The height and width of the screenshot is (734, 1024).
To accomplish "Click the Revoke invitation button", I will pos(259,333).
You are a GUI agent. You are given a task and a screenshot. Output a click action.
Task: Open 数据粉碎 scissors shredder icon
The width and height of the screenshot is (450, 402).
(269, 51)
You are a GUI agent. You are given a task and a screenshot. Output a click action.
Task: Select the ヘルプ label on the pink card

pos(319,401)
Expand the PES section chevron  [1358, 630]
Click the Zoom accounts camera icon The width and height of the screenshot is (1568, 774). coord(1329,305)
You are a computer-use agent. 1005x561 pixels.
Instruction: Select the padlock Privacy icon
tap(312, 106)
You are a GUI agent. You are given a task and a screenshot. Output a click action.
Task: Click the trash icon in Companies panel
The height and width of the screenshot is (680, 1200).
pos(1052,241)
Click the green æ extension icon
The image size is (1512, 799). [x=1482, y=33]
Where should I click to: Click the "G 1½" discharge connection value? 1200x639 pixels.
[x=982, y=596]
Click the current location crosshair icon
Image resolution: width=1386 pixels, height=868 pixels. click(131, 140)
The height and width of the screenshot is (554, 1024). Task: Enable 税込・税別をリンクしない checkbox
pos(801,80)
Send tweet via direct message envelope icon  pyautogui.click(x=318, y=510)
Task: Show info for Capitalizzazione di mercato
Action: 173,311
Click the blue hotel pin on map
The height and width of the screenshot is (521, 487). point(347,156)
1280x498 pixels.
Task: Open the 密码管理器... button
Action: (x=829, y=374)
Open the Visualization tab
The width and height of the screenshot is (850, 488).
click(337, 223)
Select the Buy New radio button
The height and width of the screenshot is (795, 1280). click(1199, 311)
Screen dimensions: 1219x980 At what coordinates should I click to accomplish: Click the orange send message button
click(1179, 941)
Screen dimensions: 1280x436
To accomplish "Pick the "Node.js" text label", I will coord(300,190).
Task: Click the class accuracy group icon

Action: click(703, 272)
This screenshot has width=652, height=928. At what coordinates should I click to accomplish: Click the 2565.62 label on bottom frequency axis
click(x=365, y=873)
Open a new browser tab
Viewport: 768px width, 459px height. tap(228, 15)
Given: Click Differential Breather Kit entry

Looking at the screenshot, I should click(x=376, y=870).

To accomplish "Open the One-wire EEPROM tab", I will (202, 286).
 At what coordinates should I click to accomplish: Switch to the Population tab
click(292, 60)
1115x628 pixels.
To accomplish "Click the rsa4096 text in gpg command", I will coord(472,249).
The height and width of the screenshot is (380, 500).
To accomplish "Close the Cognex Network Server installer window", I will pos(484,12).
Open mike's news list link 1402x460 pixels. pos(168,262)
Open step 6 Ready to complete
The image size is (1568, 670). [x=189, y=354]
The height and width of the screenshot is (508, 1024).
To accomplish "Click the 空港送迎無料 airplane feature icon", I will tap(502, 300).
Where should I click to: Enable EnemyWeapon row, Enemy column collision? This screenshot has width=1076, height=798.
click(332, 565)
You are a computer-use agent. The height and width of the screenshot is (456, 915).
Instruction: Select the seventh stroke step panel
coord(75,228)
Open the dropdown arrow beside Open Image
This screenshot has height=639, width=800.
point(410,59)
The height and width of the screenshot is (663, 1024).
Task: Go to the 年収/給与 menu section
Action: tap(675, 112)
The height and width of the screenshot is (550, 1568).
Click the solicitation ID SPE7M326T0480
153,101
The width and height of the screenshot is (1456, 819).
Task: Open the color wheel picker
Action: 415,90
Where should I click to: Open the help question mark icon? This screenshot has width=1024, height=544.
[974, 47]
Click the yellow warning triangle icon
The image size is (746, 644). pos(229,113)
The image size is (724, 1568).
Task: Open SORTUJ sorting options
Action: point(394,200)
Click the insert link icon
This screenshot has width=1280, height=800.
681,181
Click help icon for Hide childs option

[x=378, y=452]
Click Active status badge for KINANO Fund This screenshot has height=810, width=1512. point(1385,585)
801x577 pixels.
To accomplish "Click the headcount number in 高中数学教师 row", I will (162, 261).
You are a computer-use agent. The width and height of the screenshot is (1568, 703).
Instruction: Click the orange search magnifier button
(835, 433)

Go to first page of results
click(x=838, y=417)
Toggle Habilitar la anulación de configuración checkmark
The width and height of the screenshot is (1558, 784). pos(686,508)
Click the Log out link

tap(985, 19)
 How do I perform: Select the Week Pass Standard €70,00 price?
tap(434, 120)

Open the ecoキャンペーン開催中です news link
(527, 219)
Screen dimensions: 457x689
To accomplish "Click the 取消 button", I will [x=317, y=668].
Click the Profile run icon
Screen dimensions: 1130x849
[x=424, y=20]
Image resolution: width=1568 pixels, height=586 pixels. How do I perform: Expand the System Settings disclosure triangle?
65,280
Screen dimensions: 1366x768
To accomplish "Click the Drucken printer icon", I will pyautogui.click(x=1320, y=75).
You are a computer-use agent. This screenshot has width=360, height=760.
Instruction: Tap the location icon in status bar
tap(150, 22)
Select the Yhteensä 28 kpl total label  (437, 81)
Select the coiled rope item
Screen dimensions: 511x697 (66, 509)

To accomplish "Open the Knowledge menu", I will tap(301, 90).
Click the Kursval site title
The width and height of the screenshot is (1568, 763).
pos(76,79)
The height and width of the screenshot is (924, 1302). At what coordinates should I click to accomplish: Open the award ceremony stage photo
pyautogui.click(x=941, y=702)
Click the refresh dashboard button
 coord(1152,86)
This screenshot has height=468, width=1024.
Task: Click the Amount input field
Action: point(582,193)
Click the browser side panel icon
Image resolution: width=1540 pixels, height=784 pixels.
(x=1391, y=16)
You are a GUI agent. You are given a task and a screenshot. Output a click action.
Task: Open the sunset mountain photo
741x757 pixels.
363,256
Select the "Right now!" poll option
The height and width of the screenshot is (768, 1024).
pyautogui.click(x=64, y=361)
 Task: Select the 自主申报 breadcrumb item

++++++++

• [Aim of the task]: Copy out the full listing above. Keep every word as it is.

• [Completed task]:
The height and width of the screenshot is (734, 1024).
To accomplish "Click the Revoke invitation button", I will pos(259,333).
You are a GUI agent. You are given a task and a screenshot. Output a click action.
Task: Open 数据粉碎 scissors shredder icon
The width and height of the screenshot is (450, 402).
(269, 51)
You are a GUI agent. You are given a task and a screenshot. Output a click action.
Task: Select the ヘルプ label on the pink card

pos(319,401)
Expand the PES section chevron  [1358, 630]
Click the Zoom accounts camera icon The width and height of the screenshot is (1568, 774). coord(1329,305)
You are a computer-use agent. 1005x561 pixels.
Instruction: Select the padlock Privacy icon
tap(312, 106)
You are a GUI agent. You are given a task and a screenshot. Output a click action.
Task: Click the trash icon in Companies panel
The height and width of the screenshot is (680, 1200).
pos(1052,241)
Click the green æ extension icon
The image size is (1512, 799). [x=1482, y=33]
Where should I click to: Click the "G 1½" discharge connection value? 1200x639 pixels.
[x=982, y=596]
Click the current location crosshair icon
Image resolution: width=1386 pixels, height=868 pixels. click(131, 140)
The height and width of the screenshot is (554, 1024). Task: Enable 税込・税別をリンクしない checkbox
pos(801,80)
Send tweet via direct message envelope icon  pyautogui.click(x=318, y=510)
Task: Show info for Capitalizzazione di mercato
Action: 173,311
Click the blue hotel pin on map
The height and width of the screenshot is (521, 487). point(347,156)
1280x498 pixels.
Task: Open the 密码管理器... button
Action: (x=829, y=374)
Open the Visualization tab
The width and height of the screenshot is (850, 488).
click(337, 223)
Select the Buy New radio button
The height and width of the screenshot is (795, 1280). click(1199, 311)
Screen dimensions: 1219x980 At what coordinates should I click to accomplish: Click the orange send message button
click(1179, 941)
Screen dimensions: 1280x436
To accomplish "Pick the "Node.js" text label", I will coord(300,190).
Task: Click the class accuracy group icon

Action: click(703, 272)
This screenshot has width=652, height=928. At what coordinates should I click to accomplish: Click the 2565.62 label on bottom frequency axis
click(x=365, y=873)
Open a new browser tab
Viewport: 768px width, 459px height. tap(228, 15)
Given: Click Differential Breather Kit entry

Looking at the screenshot, I should click(x=376, y=870).

To accomplish "Open the One-wire EEPROM tab", I will (202, 286).
 At what coordinates should I click to accomplish: Switch to the Population tab
click(292, 60)
1115x628 pixels.
To accomplish "Click the rsa4096 text in gpg command", I will coord(472,249).
The height and width of the screenshot is (380, 500).
To accomplish "Close the Cognex Network Server installer window", I will pos(484,12).
Open mike's news list link 1402x460 pixels. pos(168,262)
Open step 6 Ready to complete
The image size is (1568, 670). [x=189, y=354]
The height and width of the screenshot is (508, 1024).
To accomplish "Click the 空港送迎無料 airplane feature icon", I will tap(502, 300).
Where should I click to: Enable EnemyWeapon row, Enemy column collision? This screenshot has width=1076, height=798.
click(332, 565)
You are a computer-use agent. The height and width of the screenshot is (456, 915).
Instruction: Select the seventh stroke step panel
coord(75,228)
Open the dropdown arrow beside Open Image
This screenshot has height=639, width=800.
point(410,59)
The height and width of the screenshot is (663, 1024).
Task: Go to the 年収/給与 menu section
Action: tap(675, 112)
The height and width of the screenshot is (550, 1568).
Click the solicitation ID SPE7M326T0480
153,101
The width and height of the screenshot is (1456, 819).
Task: Open the color wheel picker
Action: 415,90
Where should I click to: Open the help question mark icon? This screenshot has width=1024, height=544.
[974, 47]
Click the yellow warning triangle icon
The image size is (746, 644). pos(229,113)
The image size is (724, 1568).
Task: Open SORTUJ sorting options
Action: point(394,200)
Click the insert link icon
This screenshot has width=1280, height=800.
681,181
Click help icon for Hide childs option

[x=378, y=452]
Click Active status badge for KINANO Fund This screenshot has height=810, width=1512. point(1385,585)
801x577 pixels.
To accomplish "Click the headcount number in 高中数学教师 row", I will (162, 261).
You are a computer-use agent. The width and height of the screenshot is (1568, 703).
Instruction: Click the orange search magnifier button
(835, 433)

Go to first page of results
click(x=838, y=417)
Toggle Habilitar la anulación de configuración checkmark
The width and height of the screenshot is (1558, 784). pos(686,508)
Click the Log out link

tap(985, 19)
 How do I perform: Select the Week Pass Standard €70,00 price?
tap(434, 120)

Open the ecoキャンペーン開催中です news link
(527, 219)
Screen dimensions: 457x689
To accomplish "Click the 取消 button", I will [x=317, y=668].
Click the Profile run icon
Screen dimensions: 1130x849
[x=424, y=20]
Image resolution: width=1568 pixels, height=586 pixels. How do I perform: Expand the System Settings disclosure triangle?
65,280
Screen dimensions: 1366x768
To accomplish "Click the Drucken printer icon", I will pyautogui.click(x=1320, y=75).
You are a computer-use agent. This screenshot has width=360, height=760.
Instruction: Tap the location icon in status bar
tap(150, 22)
Select the Yhteensä 28 kpl total label  (437, 81)
Select the coiled rope item
Screen dimensions: 511x697 (66, 509)

To accomplish "Open the Knowledge menu", I will tap(301, 90).
Click the Kursval site title
The width and height of the screenshot is (1568, 763).
pos(76,79)
The height and width of the screenshot is (924, 1302). At what coordinates should I click to accomplish: Open the award ceremony stage photo
pyautogui.click(x=941, y=702)
Click the refresh dashboard button
 coord(1152,86)
This screenshot has height=468, width=1024.
Task: Click the Amount input field
Action: point(582,193)
Click the browser side panel icon
Image resolution: width=1540 pixels, height=784 pixels.
(x=1391, y=16)
You are a GUI agent. You are given a task and a screenshot. Output a click action.
Task: Open the sunset mountain photo
741x757 pixels.
363,256
Select the "Right now!" poll option
The height and width of the screenshot is (768, 1024).
pyautogui.click(x=64, y=361)
 Task: Select the 自主申报 breadcrumb item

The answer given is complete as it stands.